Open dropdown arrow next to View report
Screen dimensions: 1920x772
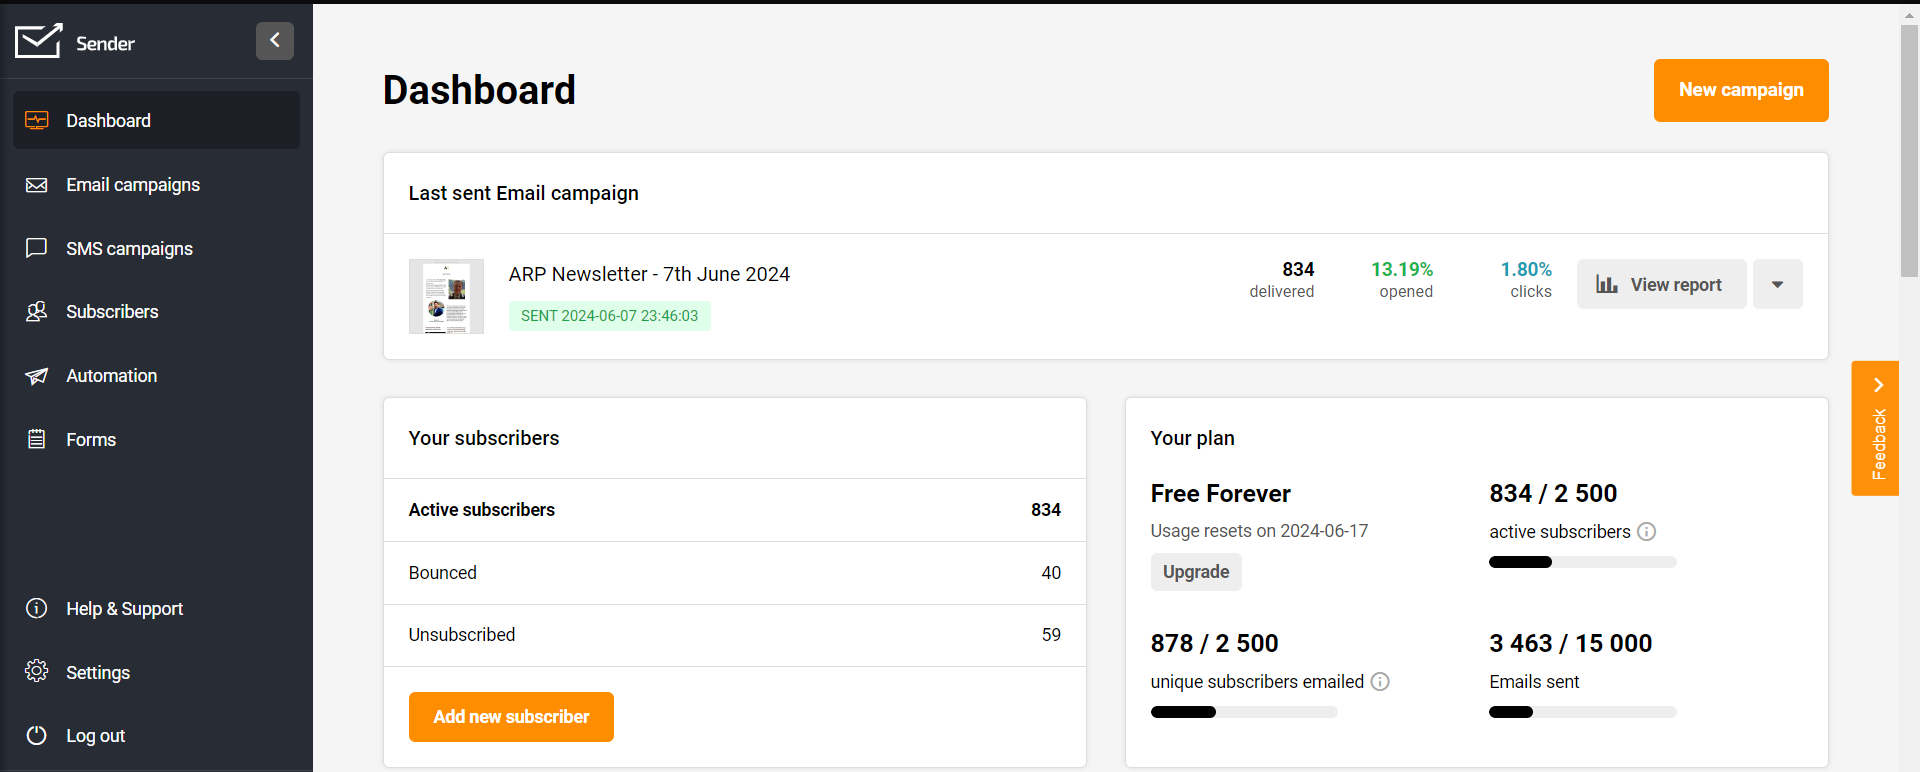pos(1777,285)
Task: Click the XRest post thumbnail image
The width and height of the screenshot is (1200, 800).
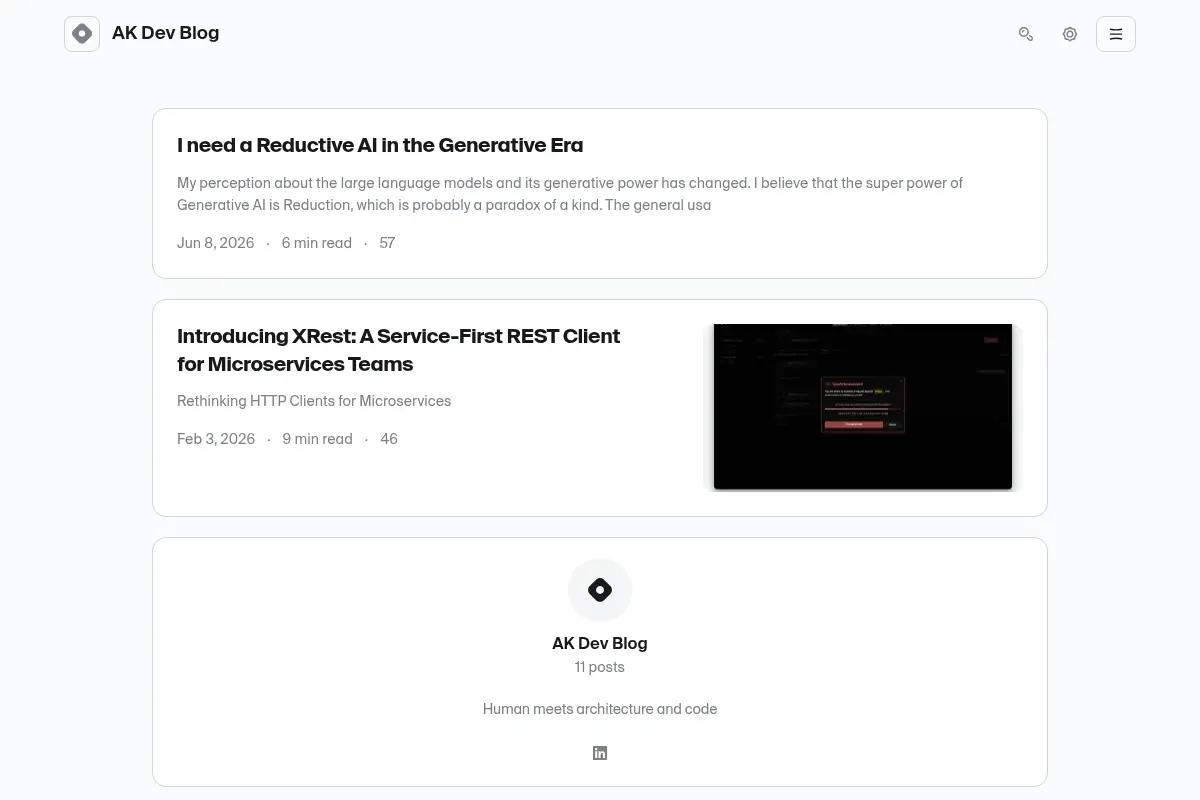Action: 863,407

- **Task prompt**:
Return the material from above in full, exactly as written, with the pictures omitted.

- **Completed exercise**:
Open dropdown arrow next to View report
Screen dimensions: 1920x772
pos(1777,285)
Task: Click the XRest post thumbnail image
The width and height of the screenshot is (1200, 800).
Action: 863,407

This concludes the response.